Mit dem neuen Standort Boisheim kann der Löschzug nicht mehr die Hilfsfristen und Funktionsstärken einhalten. Das steht im Brandschutzplan der stadt wird aber von den verantwortlichen verschwiegen. Letzten monat bei dem brand am pferdehof war die hauptfeuerwehr schneller da als die boisheimer. Dann ist es für alle einsatzkräfte zu fuß oder mit dem fahrrad saugefährlich zum einsatz zu kommen seit das ding auf der ecke an der hauptverkehrsader steht.

Und wenn wir schon bei der wahrheit sind, das ding ist zu klein wenn die wagen drinstehen kann man sich beim einsatz kaum bewegen und für die gesetzlich vorgegebene absauganlage war kein geld mehr da. Ausgesucht hat den standort der wehrchef kersbaum. Aber er hat kein grundstück der stadt ausgesucht, nein es musste das aus privater hand sein und hat richtig asche gekostet. Ist bestimmt nur ein zufall das der investor schmitz mit der bürgermeisterkandidatin anemüller und wehrchef kersbaum gemeinsam in new york war und selber rumerzählt das er sie als dankeschön eingeladen hat. Das ist bestimmt zufall bei so guten rotaryfreunden.
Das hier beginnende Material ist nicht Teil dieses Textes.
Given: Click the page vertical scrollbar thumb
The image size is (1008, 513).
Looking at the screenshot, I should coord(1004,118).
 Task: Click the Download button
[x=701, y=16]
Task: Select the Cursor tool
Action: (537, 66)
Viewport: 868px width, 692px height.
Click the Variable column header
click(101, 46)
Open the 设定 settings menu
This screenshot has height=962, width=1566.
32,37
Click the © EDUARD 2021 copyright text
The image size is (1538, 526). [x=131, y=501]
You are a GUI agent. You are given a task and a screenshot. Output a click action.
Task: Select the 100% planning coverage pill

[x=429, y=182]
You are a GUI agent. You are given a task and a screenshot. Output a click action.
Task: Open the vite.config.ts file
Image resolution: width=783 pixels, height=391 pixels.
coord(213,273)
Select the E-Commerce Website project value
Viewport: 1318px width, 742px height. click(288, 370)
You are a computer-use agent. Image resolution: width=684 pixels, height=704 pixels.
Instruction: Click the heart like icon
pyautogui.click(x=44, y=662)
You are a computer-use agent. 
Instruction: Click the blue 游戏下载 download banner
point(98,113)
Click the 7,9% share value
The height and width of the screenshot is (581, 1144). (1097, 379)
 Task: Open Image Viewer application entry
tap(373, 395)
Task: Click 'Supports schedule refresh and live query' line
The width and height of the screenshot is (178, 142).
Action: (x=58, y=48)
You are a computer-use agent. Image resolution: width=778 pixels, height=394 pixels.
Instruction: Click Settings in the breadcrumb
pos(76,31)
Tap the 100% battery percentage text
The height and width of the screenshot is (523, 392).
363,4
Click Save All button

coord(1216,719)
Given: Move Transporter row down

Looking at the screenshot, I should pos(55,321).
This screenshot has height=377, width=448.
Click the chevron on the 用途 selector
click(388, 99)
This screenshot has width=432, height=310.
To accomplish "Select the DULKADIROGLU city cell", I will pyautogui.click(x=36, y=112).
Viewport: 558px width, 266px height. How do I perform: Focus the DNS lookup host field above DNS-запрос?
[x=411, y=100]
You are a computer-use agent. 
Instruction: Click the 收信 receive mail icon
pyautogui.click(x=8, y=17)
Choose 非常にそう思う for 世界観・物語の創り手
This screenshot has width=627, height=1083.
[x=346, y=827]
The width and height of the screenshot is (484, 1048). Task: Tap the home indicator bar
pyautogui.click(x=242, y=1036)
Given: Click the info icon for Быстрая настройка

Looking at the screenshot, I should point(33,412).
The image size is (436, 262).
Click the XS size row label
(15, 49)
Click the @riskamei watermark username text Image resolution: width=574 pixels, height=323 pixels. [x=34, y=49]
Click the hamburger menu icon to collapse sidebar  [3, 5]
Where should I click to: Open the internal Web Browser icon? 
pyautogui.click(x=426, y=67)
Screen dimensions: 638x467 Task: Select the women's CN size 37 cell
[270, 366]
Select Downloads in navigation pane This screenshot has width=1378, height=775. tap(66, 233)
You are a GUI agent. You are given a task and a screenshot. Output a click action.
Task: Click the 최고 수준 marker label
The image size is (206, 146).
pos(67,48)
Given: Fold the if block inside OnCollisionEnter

auch nur ein zufall das der schmitz das grundstück von privat kauft und erst dann die stadt von der kersbaumidee informiert wird. Noch mehr zufall? Ja klar es wird ein pachtvertrag über 30 jahre geschlossen der aus dem laufenden verhaltungshaushalt der stadt finanziert wird und nicht mehr genehmigungspflichtig ist. Diese knügelei kotzt mich an.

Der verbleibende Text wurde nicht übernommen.